Bajo el agua, y con un gol de Insaurralde, el Ciclón bajó al Pincha. Fue un partido lleno de infracciones, tarjetas y una roja.

No es exagerado tildar de épico al triunfo de San Lorenzo. No siempre tiene que haber una recompensa inmediata para darle tal magnitud a un partido de fútbol. En la tormentosa noche del Bajo Flores, lo que consiguió el ahora San Lorenzo de Gustavo Álvarez pudo haber marcado un quiebre para lo que viene.
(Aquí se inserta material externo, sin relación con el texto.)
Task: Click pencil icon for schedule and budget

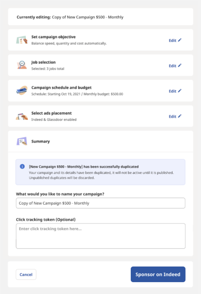Action: (180, 91)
Encima le sirvió para volver al Top 8.

Tras cinco partidos sin conocer la victoria, el Ciclón retomó la senda ante un Estudiantes que no aprovechó la derrota de Vélez para subirse a la punta de la Zona A. Fue un encuentro al que el 1-0 le quedó corto. Muy corto. Chances para ambos equipos, patadones, un sinfín de amarillas, dos rojas (Tomás Palacios y el DT Medina), y hasta el propio técnico de Estudiantes corriendo bajo el agua terminado el duelo para ir a buscar a Zunino.

Para entender el triunfo de San Lorenzo hay que centrarse en dos pilares fundamentales. En el primer tiempo, el factor determinante fue el Perrito Barrios. En el ST, el arquero Gill. El volante es un pleno total del nuevo técnico, quien le dio la confianza y ya cosecha éxitos. El más talentoso del local generó el gol con un excelente cambio de dirección para sacarse de encima una marca y descargar para Insaurralde.

El volante central, otra apuesta de Álvarez, sacó un remate que pasó bajo el botín de González Pirez y dejó sin reacción a Iacovich. El reloj apenas pasaba los 10 minutos de juego y San Lorenzo encontraba una ventaja que era difícil de merecer con tan poco de tiempo jugado.

Hasta el descanso , a Barrios lo llenaron de patadas. Se fueron turnando. Piovi y González Pirez le aplicaron dos patadones. El del central debió haber sido también roja por haber ido demasiado alto, pero el pito apenas le mostró amarilla. Así y todo, el Pincha siempre estuvo cerca. Facundo Farías, en esa primera mitad, hizo casi todo bien.

Un jugadón para sacar un derechazo que obligó a la volada de Gill para desviar el balón y que pegara en el palo. También con otra entrada al área a pura gambeta pero que definió desviado y un mano a mano en el que se abrió mucho y quedó lejos del arco.

La segunda mitad siguió igual. Tantas faltas como jugadas de gol. Y en las dos áreas. Estudiantes convirtió al arquero local en una de las figuras y San Lorenzo puso nerviosa a su gente por no poder cerrar el partido con todas las chances que desperdició. Cuello no estuvo fino, pero fue un déficit más colectivo que general. Es por eso que el resultado estuvo abierto hasta el sexto minuto de adición que se jugó.

En los últimos minutos, la intensa lluvia sobre el Nuevo Gasómetro le dio más emoción a un partido que siempre estuvo cargado de adrenalina. A diferencia de partidos anteriores, el Ciclón se mostró agresivo y constante para ganarle a u rival que sufre visitando el Bajo Flores (no gana desde 2016) pero que venía siendo uno de los principales animadores de este Torneo Apertura.

Partidazo para que los Santos tengan un fin de semana de paz y optimismo para lo que viene.